Start

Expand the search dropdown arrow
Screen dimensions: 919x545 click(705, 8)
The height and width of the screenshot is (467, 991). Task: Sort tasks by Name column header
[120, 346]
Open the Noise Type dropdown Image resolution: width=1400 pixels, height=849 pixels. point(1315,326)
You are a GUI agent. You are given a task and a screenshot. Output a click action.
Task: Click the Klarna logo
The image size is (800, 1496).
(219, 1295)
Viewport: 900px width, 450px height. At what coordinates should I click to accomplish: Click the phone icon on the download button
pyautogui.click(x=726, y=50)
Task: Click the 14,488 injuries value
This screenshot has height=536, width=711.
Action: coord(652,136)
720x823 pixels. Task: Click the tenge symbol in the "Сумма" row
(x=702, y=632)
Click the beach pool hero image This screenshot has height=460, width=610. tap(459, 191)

End

=== Stated goal ===
Quote the entries above verbatim, from the line that contains "Open the Noise" through the line that contains "(219, 1295)", including both of those lines.

=== Full answer ===
Open the Noise Type dropdown Image resolution: width=1400 pixels, height=849 pixels. point(1315,326)
You are a GUI agent. You are given a task and a screenshot. Output a click action.
Task: Click the Klarna logo
The image size is (800, 1496).
(219, 1295)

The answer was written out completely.